Shivasundar, a longstanding friend and comrade, wrote an article in The Wire on August 29, accusing the opponents of the Supreme Court’s affirmation of the sub-classification of the Scheduled Caste quota of “negation of reality, equality and unity.” His concern, one understands, stems from the commitment to the downtrodden.

Therefore, when the verdict came to favour the minor castes within the SC category, which did not benefit from the reservation, like a good progressive person he jumped to uphold it, and, in the process, allowed his judgement to be warped with emotions. 

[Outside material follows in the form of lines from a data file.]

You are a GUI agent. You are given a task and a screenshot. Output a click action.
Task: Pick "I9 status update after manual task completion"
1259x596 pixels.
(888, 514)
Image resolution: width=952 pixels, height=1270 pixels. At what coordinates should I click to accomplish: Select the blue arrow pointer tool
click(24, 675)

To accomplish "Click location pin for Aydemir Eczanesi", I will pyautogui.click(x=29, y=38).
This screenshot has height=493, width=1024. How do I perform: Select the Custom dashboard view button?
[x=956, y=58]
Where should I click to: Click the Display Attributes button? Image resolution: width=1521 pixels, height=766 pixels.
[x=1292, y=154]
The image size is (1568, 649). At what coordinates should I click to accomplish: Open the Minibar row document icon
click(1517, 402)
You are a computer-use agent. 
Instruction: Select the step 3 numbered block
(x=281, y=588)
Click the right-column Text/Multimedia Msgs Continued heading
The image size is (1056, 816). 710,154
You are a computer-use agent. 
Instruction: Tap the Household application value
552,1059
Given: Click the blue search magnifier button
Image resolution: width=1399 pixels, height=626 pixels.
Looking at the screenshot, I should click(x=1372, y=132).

I was particularly surprised because he has written this piece after reading my two articles, in Leaflet and in Scroll.in. The first one does acknowledge the issue but argues that no amount of sub-classification can solve the problem of unequal distribution of reservation benefits and proposes an elegant solution to the tangle without referring to the castes. I had also cryptically mentioned that all these exercises may be futile; diverting peoples’ attention from the reality that the space for reservation is fast contracting under the impact of the neoliberal policies of the government and the influx of job-eroding technologies. The second one focused on how the verdict tended to help the Bharatiya Janata Party’s agenda and also its discontents. He was not satisfied, as he conveyed to me. But the reasons given were quite off the mark.

Foremost, as a political activist, I expected him to understand that the demand for sub-classification is political. Anything relating to reservation is. I was surprised that the keen observer in him could ignore the fact that the BJP had promised sub-classification in their election manifestos for 2014 and 2019 elections. Wooing the minor castes and communities into its fold has been the major stratagem that distinguished BJP from other parties. It inherited it from its parent, the Rashtriya Swayamsevak Sangh, which had found virgin land among Adivasis to silently work on their Hinduisation plans. When all other parties focused on the generic Dalit, the BJP silently found out the minor ones, dug out their caste heroes, made them into icons with soft layers of saffron and thus got them into its fold. The best illustrative example (but not the only one) is Suhaldev, a hero of Pasi caste, whom the BJP-RSS combine characterised as a Hindu Dalit who fought against a Muslim invader. The combine, along with the Vishwa Hindu Parishad, organised fairs to celebrate the Suhaldev legend.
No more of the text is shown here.